Reviewer: Tim Stevens
Story Title: Pieces of Lead
Written by: Peter Milligan
Art by: Cliff Chiang
Colored by: Lee Loughridge
Lettered by: Clem Robins
Editor: Karen Bergin
Publisher: Vertigo > DC Comics
Two months ago, I gave issue #14 of this series a 10 out of 10 and, truth be told, I would have given it a higher grade if one was available. A 12 out of 10, for example. It was one of the best installments of an excellent series, plumbing questions of faith and the legitimacy of religion, while expressing how much and how little one had to do with the other.
The second installment arrived and I felt a bit disappointed. Milligan had again turned inward and chose to focus on Christopher Chance’s tenuous connection with identity. Not a surprise, given how fertile that creative ground was, but a little disappointing considering the religious angle seemed the more difficult and, thus, more interesting road to hoe. Human Target is an incredibly introspective title as its lead must live in his head nearly all the time. When he is on the job, it ensures the ruse is complete and off, it maintains his fragile sense of identity and sanity. However, the book is never better than when it acts as a reflection of American life, most predominantly displayed in the Weather Underground issues and in the first chapter of this storyline.
Thankfully, (and perhaps as I should have expected) Milligan makes that return to Chance’s interior a worthwhile one. While his outpouring to Bruno about losing himself in Paul is nothing we have not heard already, it is worthy of note that this is the first time Chance has ever really discussed it to anyone else with this level of candor. They may be the “same old issues” that Chance has deliberated on from issue #1, but for the first time he seems to be seeking answers and help not just acknowledging the problem for moments before sweeping it away again.
More impressive is how the story reconnects with two key concepts introduced in the first issue: how true is the idea of Paul as savior (or, at least, healer) and what kind of person is Paul at his core. On the latter, it initially appeared that the book was content in taking the easy route. In the “real” world Paul was not a particularly good man. In fact, he was actively hedonistic to an impressive extreme. This issue returns to Paul to find that the fun of the forbidden has quickly worn off to him. In indulging his freedoms, he has found how little the excesses, be they drugs, sex, or alcohol, interest him. Paul has no interest in being a cult’s figurehead and little faith in his own divinity, but he has realized the solution to his malaise is not found in bar bathrooms.

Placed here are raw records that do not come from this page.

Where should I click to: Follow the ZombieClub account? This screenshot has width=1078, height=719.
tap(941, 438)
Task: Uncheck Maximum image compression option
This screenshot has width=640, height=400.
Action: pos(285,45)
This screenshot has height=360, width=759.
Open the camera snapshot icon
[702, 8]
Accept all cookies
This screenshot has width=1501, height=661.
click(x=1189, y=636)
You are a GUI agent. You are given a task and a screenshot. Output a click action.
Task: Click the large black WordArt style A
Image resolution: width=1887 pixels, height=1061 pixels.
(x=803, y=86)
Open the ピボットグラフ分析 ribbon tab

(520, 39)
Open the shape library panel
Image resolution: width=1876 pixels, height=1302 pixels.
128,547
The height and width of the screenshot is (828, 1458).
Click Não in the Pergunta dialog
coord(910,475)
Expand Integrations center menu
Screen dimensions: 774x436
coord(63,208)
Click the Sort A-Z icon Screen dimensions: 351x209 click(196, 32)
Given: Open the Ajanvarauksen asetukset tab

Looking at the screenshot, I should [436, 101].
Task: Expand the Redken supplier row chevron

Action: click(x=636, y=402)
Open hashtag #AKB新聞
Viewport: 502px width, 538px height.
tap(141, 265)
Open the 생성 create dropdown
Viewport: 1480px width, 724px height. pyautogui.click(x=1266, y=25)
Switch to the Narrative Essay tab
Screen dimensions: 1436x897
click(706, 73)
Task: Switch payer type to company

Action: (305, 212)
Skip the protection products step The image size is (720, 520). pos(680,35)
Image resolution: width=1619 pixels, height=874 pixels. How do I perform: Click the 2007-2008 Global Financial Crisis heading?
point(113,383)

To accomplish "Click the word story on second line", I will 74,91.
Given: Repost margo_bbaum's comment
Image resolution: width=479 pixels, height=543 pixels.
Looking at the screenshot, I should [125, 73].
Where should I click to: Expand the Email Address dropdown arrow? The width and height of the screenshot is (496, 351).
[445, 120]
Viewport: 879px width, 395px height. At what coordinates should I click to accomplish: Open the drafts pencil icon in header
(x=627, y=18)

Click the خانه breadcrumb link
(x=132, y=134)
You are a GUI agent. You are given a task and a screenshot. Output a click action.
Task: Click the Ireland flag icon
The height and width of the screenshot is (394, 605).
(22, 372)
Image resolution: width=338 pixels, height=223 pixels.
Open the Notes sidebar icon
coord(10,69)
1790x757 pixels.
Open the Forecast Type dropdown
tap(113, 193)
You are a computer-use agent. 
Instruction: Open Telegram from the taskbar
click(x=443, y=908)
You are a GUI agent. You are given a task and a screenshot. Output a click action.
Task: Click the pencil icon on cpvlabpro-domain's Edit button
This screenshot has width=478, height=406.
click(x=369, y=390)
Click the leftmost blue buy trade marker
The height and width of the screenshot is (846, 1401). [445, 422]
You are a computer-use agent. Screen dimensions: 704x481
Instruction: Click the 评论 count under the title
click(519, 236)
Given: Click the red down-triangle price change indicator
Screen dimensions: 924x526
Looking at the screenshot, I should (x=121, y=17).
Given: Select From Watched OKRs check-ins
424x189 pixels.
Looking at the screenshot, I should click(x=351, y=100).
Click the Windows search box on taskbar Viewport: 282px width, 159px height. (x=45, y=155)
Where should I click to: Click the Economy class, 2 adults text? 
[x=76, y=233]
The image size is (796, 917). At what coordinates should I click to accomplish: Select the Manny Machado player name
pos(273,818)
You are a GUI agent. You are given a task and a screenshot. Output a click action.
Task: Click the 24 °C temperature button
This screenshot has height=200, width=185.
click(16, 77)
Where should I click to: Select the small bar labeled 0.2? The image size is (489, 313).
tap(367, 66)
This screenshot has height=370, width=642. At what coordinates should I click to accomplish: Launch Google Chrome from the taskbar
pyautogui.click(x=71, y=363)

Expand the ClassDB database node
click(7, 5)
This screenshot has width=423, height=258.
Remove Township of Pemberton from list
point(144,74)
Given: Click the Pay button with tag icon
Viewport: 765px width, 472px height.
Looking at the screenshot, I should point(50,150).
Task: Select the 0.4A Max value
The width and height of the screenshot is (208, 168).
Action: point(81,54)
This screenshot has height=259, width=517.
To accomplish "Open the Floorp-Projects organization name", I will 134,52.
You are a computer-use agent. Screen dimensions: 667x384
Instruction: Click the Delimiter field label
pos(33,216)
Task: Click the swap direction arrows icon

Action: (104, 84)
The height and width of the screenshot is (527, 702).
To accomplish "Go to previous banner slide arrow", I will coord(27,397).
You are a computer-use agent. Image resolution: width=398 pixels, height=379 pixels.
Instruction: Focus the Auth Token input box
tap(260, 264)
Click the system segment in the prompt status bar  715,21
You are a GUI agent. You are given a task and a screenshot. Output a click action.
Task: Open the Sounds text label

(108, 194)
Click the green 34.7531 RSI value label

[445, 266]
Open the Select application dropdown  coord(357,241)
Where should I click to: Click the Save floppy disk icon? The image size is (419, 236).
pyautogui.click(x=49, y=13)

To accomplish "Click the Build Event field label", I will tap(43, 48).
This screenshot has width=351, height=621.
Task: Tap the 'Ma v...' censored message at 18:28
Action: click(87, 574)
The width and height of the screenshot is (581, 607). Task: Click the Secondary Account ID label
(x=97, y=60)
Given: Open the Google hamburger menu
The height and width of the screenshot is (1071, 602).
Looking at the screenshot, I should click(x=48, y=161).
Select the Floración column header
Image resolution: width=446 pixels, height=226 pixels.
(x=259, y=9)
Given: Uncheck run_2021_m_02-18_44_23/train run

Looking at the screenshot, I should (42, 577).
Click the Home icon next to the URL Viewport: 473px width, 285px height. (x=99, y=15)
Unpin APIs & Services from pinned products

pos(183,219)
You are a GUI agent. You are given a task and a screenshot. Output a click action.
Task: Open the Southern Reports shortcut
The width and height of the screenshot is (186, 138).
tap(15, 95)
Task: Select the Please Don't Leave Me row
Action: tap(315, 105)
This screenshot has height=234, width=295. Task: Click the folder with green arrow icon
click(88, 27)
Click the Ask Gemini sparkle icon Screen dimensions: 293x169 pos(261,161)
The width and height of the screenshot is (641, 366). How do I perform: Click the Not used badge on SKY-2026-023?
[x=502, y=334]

In a sense, he is farther down the slope of identity loss than Chance. Chance is still tethered to reality by Bruno and a sense of self that remains, despite its rather fractured quality. Paul, on the other hand, does not believe in himself as a savior and found no better identity in the role of a pleasure seeker. It is this fact that makes his return to his “ministry” all the more melancholy. He knows this world is not for him, but having found no other one, he simply resigns himself to his place in it. While Chance experiences wider and more dangerous fluctuations in his psyche, he has never simply given up. Paul is doing exactly that.
The second concept concerning that of the truth of Paul’s role; has he been touched by divinity in some way or has it all been a lie. In a smart decision, the reality is never revealed. While it is clear that a few “elders” have perverted the role of the church, it is unclear if that role has ever based on a true miracle. The question of the divine words spoken by Paul during the divine fever is raised twice. The first time it is raised by Paul himself, moments after he has returned to the church to find his father is indeed dead. The second time, more interestingly, is raised by Chance to the elders. Chance had, heretofore, been entirely unconvinced by Paul or, really religion as a whole, and had generally shown little interest in “bigger” truths beyond what he needed to know to get the job done. Here, again as in his conversation with Bruno, he seems to be reconnecting with the outside world. He may be asking simply because it was the only aspect of Paul that he was never able to fully embody, but it seems to more resemble an actual grasp for the truth. For the first time, we are seeing a Chance who is not only concerned with the immediate, with the knowledge needed to play a role, but with a larger question.